かつて『越後の虎』と呼ばれた空手の元世界王者が53歳で現役復帰し、再び世界に挑戦することを決めました。“最後の挑戦”と位置付けた国際大会に臨む思いを取材しました。

新潟市東区の空手道場「夢源会(むげんかい)」で代表師範を務める岩木秀之さん(53)は、2005年の世界大会・中量級で優勝した元世界王者。

現役時代には『越後の虎』とも呼ばれ、その実力は53歳になった今も衰えていません。

岩木さんは2005年の大会を最後に現役を退き、道場や家庭教師という形で空手を指導するなど、将来を担う子どもたちの育成をしてきました。

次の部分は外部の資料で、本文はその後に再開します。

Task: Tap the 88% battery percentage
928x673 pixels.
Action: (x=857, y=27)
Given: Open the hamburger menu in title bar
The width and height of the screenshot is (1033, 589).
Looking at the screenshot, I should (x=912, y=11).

そんな岩木さんが現役引退から19年たった今年ある挑戦を決意しました。来月1日東京で開催される国際大会に、選手として出場することを決めたのです。

「世の50代を元気づけるような、そんな活動にしたいし、自分の力を図ってみたいという競技者のそんな欲もあったり…」

岩木さんは空手に他の格闘技を組み合わせた独自のスタイルで大会に挑みます。

その一つがブラジル発祥の武道「カポエイラ」。フィジカルの強い外国人選手に勝つために、2005年の世界大会のときからカポエイラを取り入れて戦っています。独特のステップや距離で相手を翻弄するのです。

カポエイラを組み合わせた空手に『ジークンドー』をプラスし、唯一無二のスタイルを作り上げようとしています。

岩木さんが今回出場するのは、『RF武道空手道』の大会。『RF』とはリアル・ファイトのこと。ロシアやヨーロッパなどで開催されている総合系空手で、打撃や投げ技に加え、締め技や関節への蹴りも認められています。

「この関節ってこっちに曲がる関節ですよね。これをここにぐーっと押し込んで、逆に折ってしまうという恐ろしい技なんですけど。これが空手界では禁止技なんですね。選手生命に関わる。でも、今回出る大会がこれがありなんですよ」

「一生練習することないと思っていたんですけど、今回やらなければいけないので…」

危険をともなう、人生をかけた大一番に向け日々練習に取り組む岩木さん。
練習後に一息つくのが、ジークンドーの指導者・宇佐美信広さん(56)が営むバーです。お酒が飲めない岩木さん、のどを潤すのはビタミンなどが含まれるノンアルコールカクテルだそうで…

岩木烈生さん(18)
「この年になって、ちゃんとしっかり自分の父親の勇姿を見届けられるのは、なかなか他の同じ子たちが体験できないことなのかなと思うと、すごく嬉しいですね」

烈生さんは世界大会で「セコンド」を務めます。10月に前哨戦として初めて父親のセコンドにつきました。

岩木さんの息子・烈生さん(18)
「セコンドまで不安だったら、選手はもっと不安になるじゃないですか。試合中の時だけは頑張ってこらえていたんですけど、試合終わった瞬間涙が出てきちゃって…」

岩木さんが出場するのは、35歳以上・73キロ以下の部門で、イタリアやスペイン、ウクライナなど世界各国の強者が集まります。

最後は笑顔で終われるように…
集大成の国際大会は12月1日、東京で開催されます。